**DOCUMENT SECTION**:
+ + + + + + +

From cda10fa3e2bb69ea276d663e5369ba16ec42cebb Mon Sep 17 00:00:00 2001
From: jennyyyyzhen <47012288+jennyyyyzhen@users.noreply.github.com>
Date: Sun, 8 Jun 2025 06:39:12 -0700
Subject: [PATCH] [Multi Modal] Add an env var for message queue max chunk
 bytes  (#19242)

Signed-off-by: yZhen <yZhen@fb.com>
Co-authored-by: yZhen <yZhen@fb.com>
---
 vllm/envs.py                           | 7 +++++++
 vllm/v1/executor/multiproc_executor.py | 6 +++++-
 2 files changed, 12 insertions(+), 1 deletion(-)

diff --git a/vllm/envs.py b/vllm/envs.py
index ffb630079a84..9d18a1389579 100644
--- a/vllm/envs.py
+++ b/vllm/envs.py
@@ -123,6 +123,7 @@ if TYPE_CHECKING:
     VLLM_MAX_TOKENS_PER_EXPERT_FP4_MOE: int = 163840
     VLLM_TOOL_PARSE_REGEX_TIMEOUT_SECONDS: int = 1
     VLLM_SLEEP_WHEN_IDLE: bool = False
+    VLLM_MQ_MAX_CHUNK_BYTES_MB: int = 16
 
 
 def get_default_cache_root():
@@ -847,6 +848,12 @@ environment_variables: dict[str, Callable[[], Any]] = {
     # latency penalty when a request eventually comes.
     "VLLM_SLEEP_WHEN_IDLE":
     lambda: bool(int(os.getenv("VLLM_SLEEP_WHEN_IDLE", "0"))),
+
+    # Control the max chunk bytes (in MB) for the rpc message queue.
+    # Object larger than this threshold will be broadcast to worker
+    # processes via zmq.
+    "VLLM_MQ_MAX_CHUNK_BYTES_MB":
+    lambda: int(os.getenv("VLLM_MQ_MAX_CHUNK_BYTES_MB", "16")),
 }
 
 # --8<-- [end:env-vars-definition]
diff --git a/vllm/v1/executor/multiproc_executor.py b/vllm/v1/executor/multiproc_executor.py
index 0bd7383b5f0e..2148680d5f56 100644
--- a/vllm/v1/executor/multiproc_executor.py
+++ b/vllm/v1/executor/multiproc_executor.py
@@ -20,6 +20,7 @@ from typing import Any, Callable, Optional, Union, cast
 
 import cloudpickle
 
+import vllm.envs as envs
 from vllm.config import VllmConfig
 from vllm.distributed import (destroy_distributed_environment,
                               destroy_model_parallel)

+ + + + + + +

**STORED DATA**:
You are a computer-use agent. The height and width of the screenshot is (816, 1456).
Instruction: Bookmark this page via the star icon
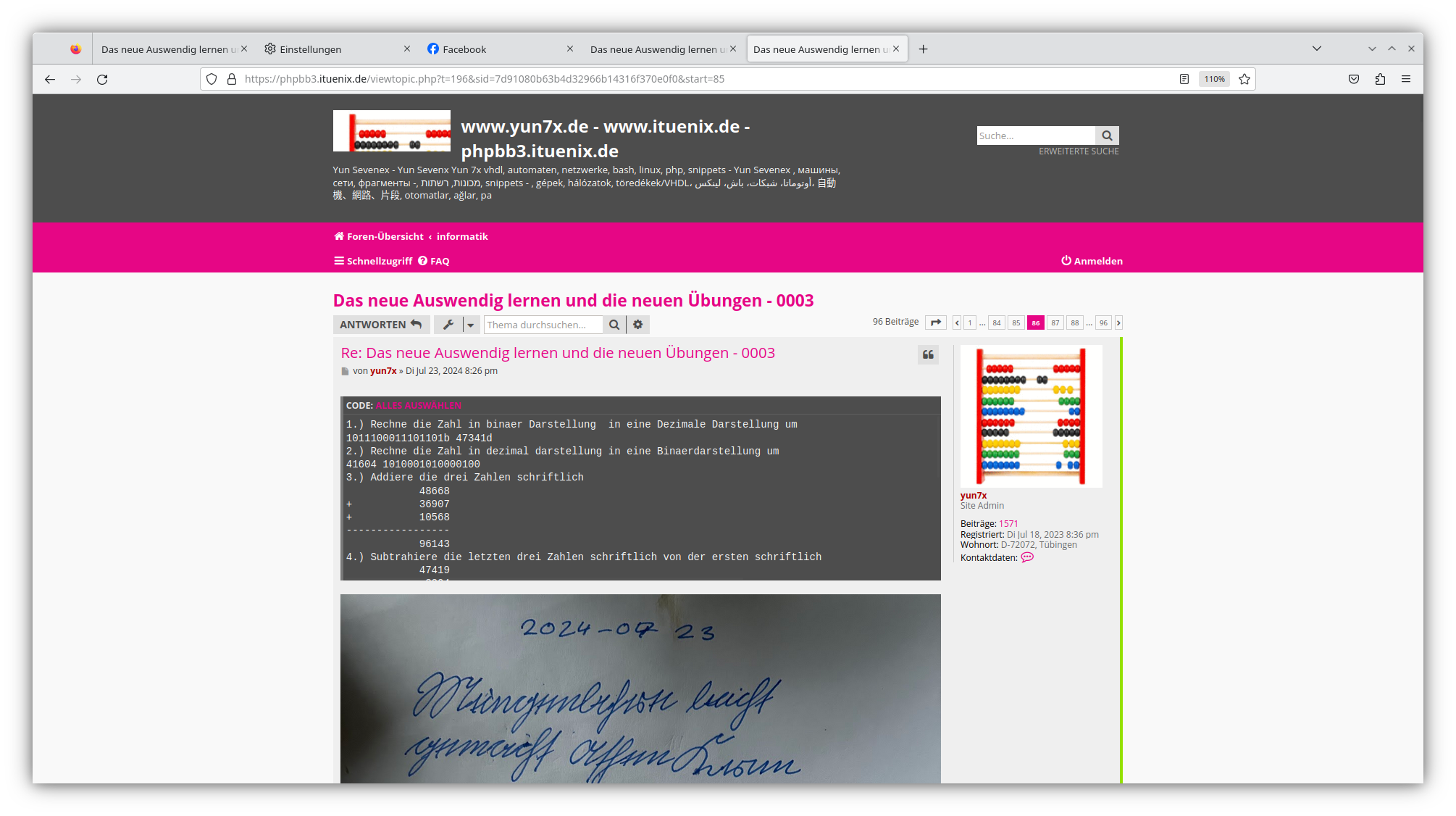(1244, 79)
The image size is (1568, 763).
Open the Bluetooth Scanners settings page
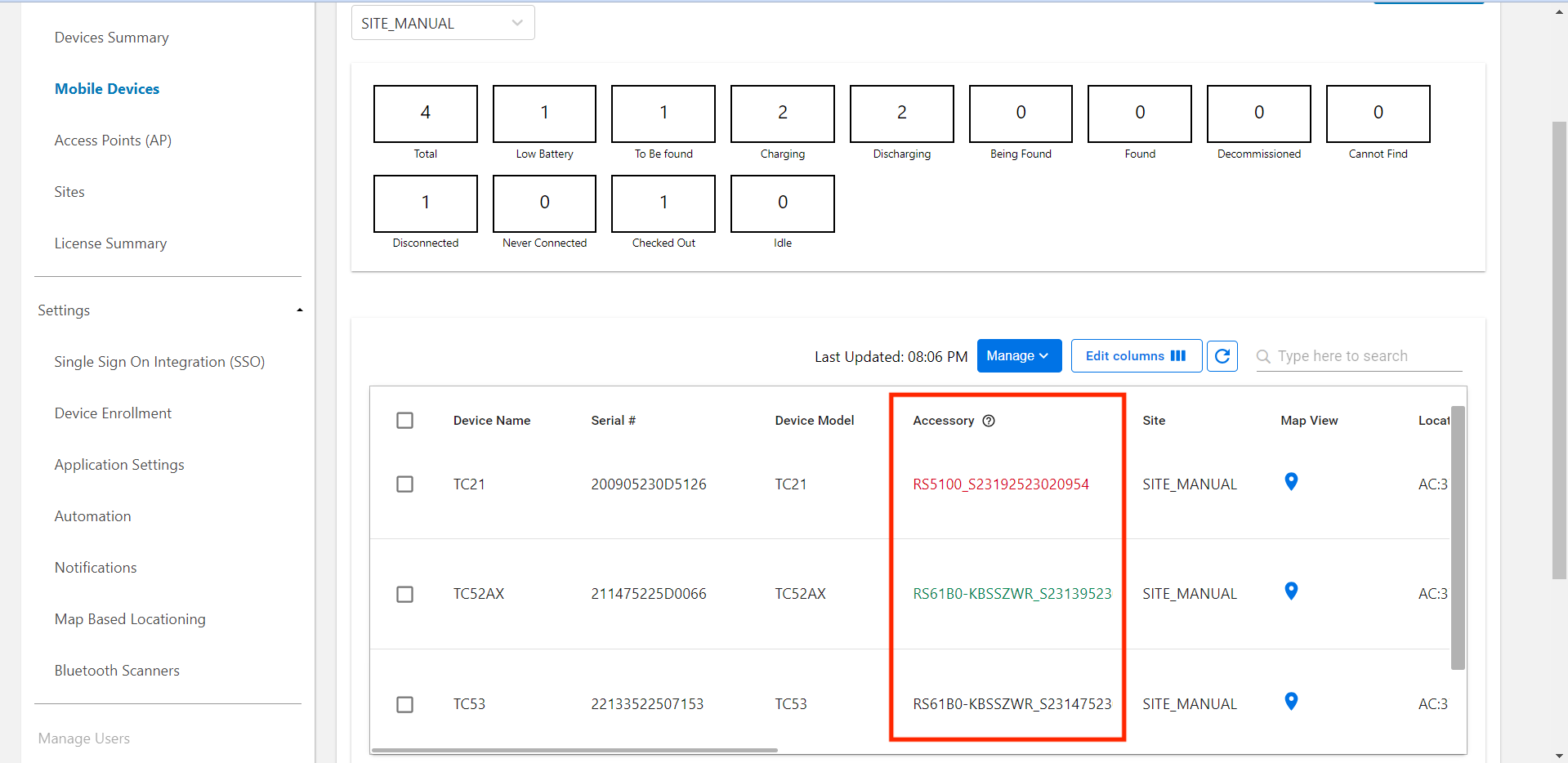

+ + + + + + +

Transcribe the patch above character for character, from "diff --git a/vllm/envs.py" up to and including "request eventually comes.".

diff --git a/vllm/envs.py b/vllm/envs.py
index ffb630079a84..9d18a1389579 100644
--- a/vllm/envs.py
+++ b/vllm/envs.py
@@ -123,6 +123,7 @@ if TYPE_CHECKING:
     VLLM_MAX_TOKENS_PER_EXPERT_FP4_MOE: int = 163840
     VLLM_TOOL_PARSE_REGEX_TIMEOUT_SECONDS: int = 1
     VLLM_SLEEP_WHEN_IDLE: bool = False
+    VLLM_MQ_MAX_CHUNK_BYTES_MB: int = 16
 
 
 def get_default_cache_root():
@@ -847,6 +848,12 @@ environment_variables: dict[str, Callable[[], Any]] = {
     # latency penalty when a request eventually comes.